* **Your task**
Look through the data for the string "entry". Copy every line where it is found.

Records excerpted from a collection
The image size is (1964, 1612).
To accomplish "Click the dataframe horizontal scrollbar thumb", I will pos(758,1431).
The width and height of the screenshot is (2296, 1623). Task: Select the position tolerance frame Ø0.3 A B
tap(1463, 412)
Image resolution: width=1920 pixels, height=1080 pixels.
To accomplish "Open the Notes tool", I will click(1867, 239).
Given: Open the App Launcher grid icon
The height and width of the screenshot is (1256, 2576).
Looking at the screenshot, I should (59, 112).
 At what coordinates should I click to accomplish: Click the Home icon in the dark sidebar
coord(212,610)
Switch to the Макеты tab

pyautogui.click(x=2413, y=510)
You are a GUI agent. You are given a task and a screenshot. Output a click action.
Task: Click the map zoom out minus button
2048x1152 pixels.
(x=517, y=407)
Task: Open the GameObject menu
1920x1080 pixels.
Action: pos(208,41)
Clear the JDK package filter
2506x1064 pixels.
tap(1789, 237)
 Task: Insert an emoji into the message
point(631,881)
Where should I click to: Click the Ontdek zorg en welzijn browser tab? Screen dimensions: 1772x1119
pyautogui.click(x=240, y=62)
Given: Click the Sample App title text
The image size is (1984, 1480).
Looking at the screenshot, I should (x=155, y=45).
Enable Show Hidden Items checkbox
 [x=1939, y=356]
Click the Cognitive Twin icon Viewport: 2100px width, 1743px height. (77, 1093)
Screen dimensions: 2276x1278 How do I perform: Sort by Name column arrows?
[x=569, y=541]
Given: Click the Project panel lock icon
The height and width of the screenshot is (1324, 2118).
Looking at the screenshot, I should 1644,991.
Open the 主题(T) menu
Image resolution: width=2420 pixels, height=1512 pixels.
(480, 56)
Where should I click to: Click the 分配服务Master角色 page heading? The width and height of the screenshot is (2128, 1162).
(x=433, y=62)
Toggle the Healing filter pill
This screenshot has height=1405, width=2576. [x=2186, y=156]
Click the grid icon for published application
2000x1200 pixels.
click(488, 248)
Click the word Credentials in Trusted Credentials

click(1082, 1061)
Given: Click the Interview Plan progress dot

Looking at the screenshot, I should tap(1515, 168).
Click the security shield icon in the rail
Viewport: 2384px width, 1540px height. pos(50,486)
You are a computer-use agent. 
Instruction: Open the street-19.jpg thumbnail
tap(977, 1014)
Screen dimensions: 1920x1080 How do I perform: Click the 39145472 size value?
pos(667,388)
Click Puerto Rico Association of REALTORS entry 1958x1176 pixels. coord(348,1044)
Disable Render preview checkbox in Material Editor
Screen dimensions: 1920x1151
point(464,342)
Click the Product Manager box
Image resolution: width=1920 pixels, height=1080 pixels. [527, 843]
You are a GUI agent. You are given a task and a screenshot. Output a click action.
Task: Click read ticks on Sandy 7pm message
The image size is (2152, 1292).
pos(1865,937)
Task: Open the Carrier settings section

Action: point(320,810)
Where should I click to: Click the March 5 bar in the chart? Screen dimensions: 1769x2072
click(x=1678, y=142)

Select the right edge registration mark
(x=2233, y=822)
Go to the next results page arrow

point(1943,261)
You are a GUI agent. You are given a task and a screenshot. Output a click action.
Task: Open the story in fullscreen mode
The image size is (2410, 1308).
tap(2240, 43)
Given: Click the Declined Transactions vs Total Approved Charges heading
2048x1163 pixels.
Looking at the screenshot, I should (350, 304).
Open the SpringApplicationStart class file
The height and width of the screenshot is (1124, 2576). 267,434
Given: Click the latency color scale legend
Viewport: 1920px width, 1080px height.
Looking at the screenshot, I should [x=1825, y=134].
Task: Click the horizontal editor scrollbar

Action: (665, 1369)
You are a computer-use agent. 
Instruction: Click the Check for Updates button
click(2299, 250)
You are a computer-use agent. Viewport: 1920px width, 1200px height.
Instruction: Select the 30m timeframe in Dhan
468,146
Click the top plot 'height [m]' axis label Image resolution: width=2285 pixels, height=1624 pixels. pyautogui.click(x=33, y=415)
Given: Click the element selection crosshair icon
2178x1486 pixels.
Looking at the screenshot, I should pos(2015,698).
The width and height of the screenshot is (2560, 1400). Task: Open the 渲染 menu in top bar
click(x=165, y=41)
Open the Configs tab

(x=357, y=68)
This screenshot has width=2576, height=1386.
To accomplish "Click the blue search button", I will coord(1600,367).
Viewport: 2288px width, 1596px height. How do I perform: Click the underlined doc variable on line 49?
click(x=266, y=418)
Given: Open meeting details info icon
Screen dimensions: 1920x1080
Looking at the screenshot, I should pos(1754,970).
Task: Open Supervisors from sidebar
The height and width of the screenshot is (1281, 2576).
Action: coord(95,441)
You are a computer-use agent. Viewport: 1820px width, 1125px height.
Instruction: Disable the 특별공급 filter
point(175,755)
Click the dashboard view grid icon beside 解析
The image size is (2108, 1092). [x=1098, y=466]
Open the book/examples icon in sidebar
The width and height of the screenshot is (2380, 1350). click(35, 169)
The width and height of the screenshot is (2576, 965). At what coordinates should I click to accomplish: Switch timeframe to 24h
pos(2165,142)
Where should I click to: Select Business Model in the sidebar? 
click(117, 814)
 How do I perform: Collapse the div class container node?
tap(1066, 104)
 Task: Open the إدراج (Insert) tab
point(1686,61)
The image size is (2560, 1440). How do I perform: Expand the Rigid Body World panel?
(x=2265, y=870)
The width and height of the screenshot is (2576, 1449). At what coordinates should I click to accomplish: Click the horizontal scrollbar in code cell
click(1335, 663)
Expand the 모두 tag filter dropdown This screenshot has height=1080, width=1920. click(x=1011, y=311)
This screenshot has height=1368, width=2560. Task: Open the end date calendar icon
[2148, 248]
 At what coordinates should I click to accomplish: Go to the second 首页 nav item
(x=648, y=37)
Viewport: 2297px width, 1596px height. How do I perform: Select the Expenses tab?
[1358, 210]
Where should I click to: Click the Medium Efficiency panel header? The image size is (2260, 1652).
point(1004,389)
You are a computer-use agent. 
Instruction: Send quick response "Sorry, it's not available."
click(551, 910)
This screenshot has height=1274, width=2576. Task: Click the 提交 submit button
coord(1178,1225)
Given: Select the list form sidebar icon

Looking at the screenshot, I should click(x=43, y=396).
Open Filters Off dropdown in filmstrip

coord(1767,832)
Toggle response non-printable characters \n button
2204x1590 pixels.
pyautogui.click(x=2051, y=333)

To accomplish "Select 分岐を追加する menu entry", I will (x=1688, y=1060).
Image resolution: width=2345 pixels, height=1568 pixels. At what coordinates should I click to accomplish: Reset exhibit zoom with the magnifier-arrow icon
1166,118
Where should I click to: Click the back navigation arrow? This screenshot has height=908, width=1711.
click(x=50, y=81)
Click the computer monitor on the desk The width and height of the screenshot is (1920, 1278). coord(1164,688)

* **Response**
Click Puerto Rico Association of REALTORS entry 1958x1176 pixels. coord(348,1044)
To accomplish "Select 分岐を追加する menu entry", I will (x=1688, y=1060).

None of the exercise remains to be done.